Il 2 ottobre scorso, all’Università Cattolica di Milano è stata presentata da Fondazione Libellula la survey L.U.I. – Lavoro, Uomini, Inclusione, un’indagine per approfondire il punto di vista maschile su stereotipi, parità, responsabilità e discriminazioni nei luoghi professionali. Il sondaggio ha coinvolto 2 000 uomini, ai quali è stato chiesto – tra le altre cose – se secondo loro il genere avesse influito sulla loro scelta professionale. Molti di loro hanno risposto di no: «Vorrei riproporre questa indagine tra dieci anni, per vedere se gli uomini inizieranno a rendersi conto che dialogare con le aspettative dei loro genitori li ha condizionati parecchio, in realtà. Quando nelle aziende ho chiesto agli uomini perchè non cambiassero lavoro, e non ne scegliessero uno che a loro piacesse di più – anche se meno retributivo – ho visto il panico nei loro occhi». Cavallo spiega che l’aderenza a questi copioni del maschile condiziona soprattutto il rapporto che gli uomini hanno con sé stessi: «Se inizi a renderli consapevoli di questa cosa, gli fornisci un incentivo per cambiare». 

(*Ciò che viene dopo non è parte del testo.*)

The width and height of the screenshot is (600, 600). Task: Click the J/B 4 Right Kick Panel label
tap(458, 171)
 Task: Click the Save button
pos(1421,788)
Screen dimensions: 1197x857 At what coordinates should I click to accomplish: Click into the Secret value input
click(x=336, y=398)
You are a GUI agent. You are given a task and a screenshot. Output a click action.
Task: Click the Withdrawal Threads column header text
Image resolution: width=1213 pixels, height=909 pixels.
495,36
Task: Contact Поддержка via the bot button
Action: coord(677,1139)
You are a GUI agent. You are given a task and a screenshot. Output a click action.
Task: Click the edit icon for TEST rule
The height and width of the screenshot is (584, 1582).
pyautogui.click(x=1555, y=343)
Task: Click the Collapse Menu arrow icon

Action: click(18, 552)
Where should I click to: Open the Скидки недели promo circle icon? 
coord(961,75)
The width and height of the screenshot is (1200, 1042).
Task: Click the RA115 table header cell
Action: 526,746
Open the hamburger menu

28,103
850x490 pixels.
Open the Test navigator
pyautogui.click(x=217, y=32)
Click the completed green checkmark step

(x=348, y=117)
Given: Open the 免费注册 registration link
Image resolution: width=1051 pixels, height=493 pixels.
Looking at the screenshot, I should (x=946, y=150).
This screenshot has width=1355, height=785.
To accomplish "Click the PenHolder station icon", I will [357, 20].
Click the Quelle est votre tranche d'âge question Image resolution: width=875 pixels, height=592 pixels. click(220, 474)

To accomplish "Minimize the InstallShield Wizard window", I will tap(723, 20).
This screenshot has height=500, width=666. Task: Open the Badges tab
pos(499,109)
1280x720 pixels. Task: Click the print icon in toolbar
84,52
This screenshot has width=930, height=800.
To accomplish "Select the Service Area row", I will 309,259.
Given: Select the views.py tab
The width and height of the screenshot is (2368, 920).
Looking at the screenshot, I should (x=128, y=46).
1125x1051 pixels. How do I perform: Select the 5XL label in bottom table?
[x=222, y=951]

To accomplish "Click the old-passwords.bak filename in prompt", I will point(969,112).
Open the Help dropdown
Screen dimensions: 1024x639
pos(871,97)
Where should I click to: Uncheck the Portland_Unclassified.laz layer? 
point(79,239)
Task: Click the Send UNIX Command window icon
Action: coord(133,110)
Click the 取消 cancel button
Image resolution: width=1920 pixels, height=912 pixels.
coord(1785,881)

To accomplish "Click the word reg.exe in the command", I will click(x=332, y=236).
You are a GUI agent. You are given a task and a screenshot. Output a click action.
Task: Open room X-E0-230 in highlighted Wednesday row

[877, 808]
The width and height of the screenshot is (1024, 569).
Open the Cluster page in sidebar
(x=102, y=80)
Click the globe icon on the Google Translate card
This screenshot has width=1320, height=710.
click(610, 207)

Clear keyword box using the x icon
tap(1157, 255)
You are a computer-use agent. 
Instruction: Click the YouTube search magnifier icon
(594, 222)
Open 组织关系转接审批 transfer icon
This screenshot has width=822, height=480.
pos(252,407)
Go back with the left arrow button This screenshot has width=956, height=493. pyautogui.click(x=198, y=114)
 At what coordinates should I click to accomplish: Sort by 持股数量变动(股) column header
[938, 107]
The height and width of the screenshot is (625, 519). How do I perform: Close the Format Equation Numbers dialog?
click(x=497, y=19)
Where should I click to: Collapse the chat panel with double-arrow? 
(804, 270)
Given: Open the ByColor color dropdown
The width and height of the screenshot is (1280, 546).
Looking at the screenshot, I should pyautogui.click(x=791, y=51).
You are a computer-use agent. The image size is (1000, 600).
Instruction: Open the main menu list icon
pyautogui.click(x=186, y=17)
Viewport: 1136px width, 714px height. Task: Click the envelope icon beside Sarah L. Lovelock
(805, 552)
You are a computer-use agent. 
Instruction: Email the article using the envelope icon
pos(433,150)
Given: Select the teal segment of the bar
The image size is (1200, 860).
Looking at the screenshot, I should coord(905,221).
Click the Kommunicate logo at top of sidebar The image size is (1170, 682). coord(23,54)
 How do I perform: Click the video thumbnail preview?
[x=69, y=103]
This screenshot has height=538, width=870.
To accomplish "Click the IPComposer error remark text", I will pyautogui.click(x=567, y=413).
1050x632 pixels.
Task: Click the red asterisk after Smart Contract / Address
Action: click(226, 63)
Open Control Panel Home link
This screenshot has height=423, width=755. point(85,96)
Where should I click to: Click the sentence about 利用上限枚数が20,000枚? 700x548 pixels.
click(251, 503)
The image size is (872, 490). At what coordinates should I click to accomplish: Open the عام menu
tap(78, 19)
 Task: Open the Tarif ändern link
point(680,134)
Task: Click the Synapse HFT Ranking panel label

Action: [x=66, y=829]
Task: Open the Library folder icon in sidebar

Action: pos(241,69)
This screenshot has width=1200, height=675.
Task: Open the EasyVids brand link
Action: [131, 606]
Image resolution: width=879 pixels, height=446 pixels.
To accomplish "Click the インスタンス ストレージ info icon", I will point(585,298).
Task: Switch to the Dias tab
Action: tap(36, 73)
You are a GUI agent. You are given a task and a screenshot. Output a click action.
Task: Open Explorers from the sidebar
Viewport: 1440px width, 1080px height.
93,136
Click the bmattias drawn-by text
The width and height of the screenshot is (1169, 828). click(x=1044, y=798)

Quando le chiedo come se li immagina, questi “maschi del futuro” di cui scrive, mi risponde di pensare a persone più libere, più rilassate, e con un dialogo più vivido con se stesse: «Dobbiamo affrontare tematiche che all’interno del dialogo femminista sono state considerate tabù. Per farlo, bisogna affrontare le questioni per quello che sono: delle opportunità per trovare un senso dello stare bene, partendo dalla realtà e non da quello che noi vorremmo che la realtà fosse. Non è vero che il mondo è fatto solo di uomini che vogliono mantenere il loro privilegio: ce ne sono altri che stanno scoprendo un nuovo modo di stare al mondo. Se diamo spazio a questa rappresentazione del maschile possiamo offrire un modello alternativo che invece noi soffochiamo. Continuiamo a dirci che i maschi sono soltanto così. Ma in questo modo blocchiamo tutte le strade all’emersione della differenza».